Re: [RFC][PATCH] x86/mm: Sync all vmalloc mappings before text_poke()

From: Steven Rostedt
Date: Thu Apr 30 2020 - 12:11:42 EST


On Thu, 30 Apr 2020 16:11:21 +0200
Joerg Roedel <jroedel@xxxxxxx> wrote:

> Hi,
>
> On Wed, Apr 29, 2020 at 10:07:31AM -0400, Steven Rostedt wrote:
> > Talking with Mathieu about this on IRC, he pointed out that my code does
> > have a vzalloc() that is called:
> >
> > in trace_pid_write()
> >
> > pid_list->pids = vzalloc((pid_list->pid_max + 7) >> 3);
> >
> > This is done when -P1,2 is on the trace-cmd command line.
>
> Okay, tracked it down, some instrumentation in the page-fault and
> double-fault handler gave me the stack-traces. Here is what happens:
>
> As already pointed out, it all happens because of page-faults on the
> vzalloc'ed pid bitmap. It starts with this stack-trace:
>
> RIP: 0010:trace_event_ignore_this_pid+0x23/0x30

Interesting. Because that function is this:

bool trace_event_ignore_this_pid(struct trace_event_file *trace_file)
{
struct trace_array *tr = trace_file->tr;
struct trace_array_cpu *data;
struct trace_pid_list *no_pid_list;
struct trace_pid_list *pid_list;

pid_list = rcu_dereference_raw(tr->filtered_pids);
no_pid_list = rcu_dereference_raw(tr->filtered_no_pids);

if (!pid_list && !no_pid_list)
return false;

data = this_cpu_ptr(tr->array_buffer.data);

return data->ignore_pid;
}

Where it only sees if the pid masks exist. That is, it looks to see if
there's pointers to them, it doesn't actually touch the vmalloc'd area.
This check is to handle a race between allocating and deallocating the
buffers and setting the ignore_pid bit. The reading of these arrays is done
at sched_switch time, which sets or clears the ignore_pid field.
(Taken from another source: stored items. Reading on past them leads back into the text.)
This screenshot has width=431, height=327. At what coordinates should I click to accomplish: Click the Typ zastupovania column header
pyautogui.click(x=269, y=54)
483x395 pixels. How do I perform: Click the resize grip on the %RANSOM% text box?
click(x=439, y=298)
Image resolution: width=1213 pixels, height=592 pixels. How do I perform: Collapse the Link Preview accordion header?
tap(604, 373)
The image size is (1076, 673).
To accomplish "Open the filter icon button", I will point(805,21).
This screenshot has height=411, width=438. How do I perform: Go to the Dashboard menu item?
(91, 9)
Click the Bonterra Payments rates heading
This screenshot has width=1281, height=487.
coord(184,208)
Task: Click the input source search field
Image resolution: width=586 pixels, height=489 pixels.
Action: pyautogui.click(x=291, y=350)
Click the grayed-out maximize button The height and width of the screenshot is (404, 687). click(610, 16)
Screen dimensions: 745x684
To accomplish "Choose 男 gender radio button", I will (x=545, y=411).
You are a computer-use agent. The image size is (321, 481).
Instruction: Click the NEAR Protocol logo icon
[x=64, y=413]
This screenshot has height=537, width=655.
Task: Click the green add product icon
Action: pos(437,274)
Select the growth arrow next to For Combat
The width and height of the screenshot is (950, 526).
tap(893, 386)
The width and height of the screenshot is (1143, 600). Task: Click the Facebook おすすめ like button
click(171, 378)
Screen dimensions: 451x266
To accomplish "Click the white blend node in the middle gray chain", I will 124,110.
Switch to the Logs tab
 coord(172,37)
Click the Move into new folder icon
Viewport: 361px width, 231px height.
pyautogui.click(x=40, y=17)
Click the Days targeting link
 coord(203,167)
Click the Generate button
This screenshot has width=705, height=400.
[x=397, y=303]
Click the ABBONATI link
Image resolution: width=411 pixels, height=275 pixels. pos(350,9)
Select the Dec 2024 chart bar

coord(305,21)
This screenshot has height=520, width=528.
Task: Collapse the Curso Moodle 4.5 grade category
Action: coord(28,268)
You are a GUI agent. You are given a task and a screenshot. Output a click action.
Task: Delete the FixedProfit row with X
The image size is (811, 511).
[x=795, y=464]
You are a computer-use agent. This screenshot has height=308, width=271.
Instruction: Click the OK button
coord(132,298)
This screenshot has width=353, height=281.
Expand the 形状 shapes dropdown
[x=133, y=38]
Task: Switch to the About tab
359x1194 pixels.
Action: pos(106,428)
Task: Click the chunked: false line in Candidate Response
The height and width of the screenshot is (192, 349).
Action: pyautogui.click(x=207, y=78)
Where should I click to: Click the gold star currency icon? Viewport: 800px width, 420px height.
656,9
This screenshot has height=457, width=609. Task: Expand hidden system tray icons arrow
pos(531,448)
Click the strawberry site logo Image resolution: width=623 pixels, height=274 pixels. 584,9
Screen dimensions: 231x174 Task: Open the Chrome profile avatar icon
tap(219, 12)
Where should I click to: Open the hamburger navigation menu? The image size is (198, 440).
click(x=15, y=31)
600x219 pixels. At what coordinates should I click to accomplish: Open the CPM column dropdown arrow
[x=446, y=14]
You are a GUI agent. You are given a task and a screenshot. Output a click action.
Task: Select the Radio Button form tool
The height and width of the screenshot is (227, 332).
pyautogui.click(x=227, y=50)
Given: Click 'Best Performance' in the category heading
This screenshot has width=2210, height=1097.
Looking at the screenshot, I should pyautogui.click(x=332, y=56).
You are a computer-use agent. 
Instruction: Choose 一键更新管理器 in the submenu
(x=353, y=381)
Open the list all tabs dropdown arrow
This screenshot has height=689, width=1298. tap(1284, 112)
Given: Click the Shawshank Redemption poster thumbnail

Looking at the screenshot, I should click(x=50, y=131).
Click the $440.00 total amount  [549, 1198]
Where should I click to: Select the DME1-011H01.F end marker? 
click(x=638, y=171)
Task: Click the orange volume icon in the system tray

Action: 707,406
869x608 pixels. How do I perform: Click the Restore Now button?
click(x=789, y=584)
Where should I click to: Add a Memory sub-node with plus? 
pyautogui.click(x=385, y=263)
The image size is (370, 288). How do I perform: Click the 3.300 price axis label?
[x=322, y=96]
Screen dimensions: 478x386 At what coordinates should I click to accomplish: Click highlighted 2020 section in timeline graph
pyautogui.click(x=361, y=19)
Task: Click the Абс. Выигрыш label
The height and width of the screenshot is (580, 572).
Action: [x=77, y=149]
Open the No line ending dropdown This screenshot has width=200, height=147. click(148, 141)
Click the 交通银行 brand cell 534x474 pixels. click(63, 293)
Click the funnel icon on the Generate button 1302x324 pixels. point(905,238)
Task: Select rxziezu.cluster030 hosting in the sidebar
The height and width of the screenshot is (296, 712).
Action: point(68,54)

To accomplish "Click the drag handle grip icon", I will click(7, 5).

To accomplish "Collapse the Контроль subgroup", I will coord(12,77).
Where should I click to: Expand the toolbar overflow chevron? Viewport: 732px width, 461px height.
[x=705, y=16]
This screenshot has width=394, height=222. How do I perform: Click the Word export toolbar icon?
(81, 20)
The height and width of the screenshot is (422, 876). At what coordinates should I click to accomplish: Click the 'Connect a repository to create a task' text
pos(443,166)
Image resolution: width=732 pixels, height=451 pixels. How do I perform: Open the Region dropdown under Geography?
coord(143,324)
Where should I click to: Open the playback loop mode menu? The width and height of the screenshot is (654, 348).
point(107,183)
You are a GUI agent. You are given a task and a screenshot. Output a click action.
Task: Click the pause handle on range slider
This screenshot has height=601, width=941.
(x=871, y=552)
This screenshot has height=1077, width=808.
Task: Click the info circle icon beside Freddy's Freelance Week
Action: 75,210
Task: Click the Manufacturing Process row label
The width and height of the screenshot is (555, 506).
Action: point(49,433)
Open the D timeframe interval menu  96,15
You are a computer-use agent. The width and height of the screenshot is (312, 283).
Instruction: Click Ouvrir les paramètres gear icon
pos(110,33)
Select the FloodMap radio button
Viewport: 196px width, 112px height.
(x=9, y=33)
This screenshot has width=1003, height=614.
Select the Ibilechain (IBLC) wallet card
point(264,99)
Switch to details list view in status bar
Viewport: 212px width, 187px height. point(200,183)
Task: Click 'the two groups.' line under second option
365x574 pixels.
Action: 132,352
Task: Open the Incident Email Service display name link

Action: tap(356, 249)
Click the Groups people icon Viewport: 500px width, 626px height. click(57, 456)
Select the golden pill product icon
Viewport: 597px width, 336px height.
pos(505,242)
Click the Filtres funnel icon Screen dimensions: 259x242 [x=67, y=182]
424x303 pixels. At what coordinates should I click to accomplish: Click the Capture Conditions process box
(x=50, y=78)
That said, since this only happens on buffer instances (it does not trigger
on the top level instance, which uses the same code for the pid masks)

Could this possibly be for the tr->array_buffer.data, which is allocated
with:

allocate_trace_buffer() {
[..]
buf->data = alloc_percpu(struct trace_array_cpu);

That is, the bug isn't the vmalloc being a problem, but perhaps the per_cpu
allocation. This would explain why this crashes with the buffer instance
and not with the top level instance. If it was related to the pid masks,
then it would trigger for either (because they act the same in allocating
at time of use). But when an instance is made, the tr->array_buffer.data is
created. Which for the top level happens at boot up and the pages would
have been synced long ago. But for a newly created instance, this happens
just before its used. This could possibly explain why it's not a problem
when doing it manually by hand, because the time between creating the
instance, and the time to start and stop the tracing, is long enough for
something to sync them page tables.

tl;dr; It's not an issue with the vmalloc, it's an issue with per_cpu
allocations!


-- Steve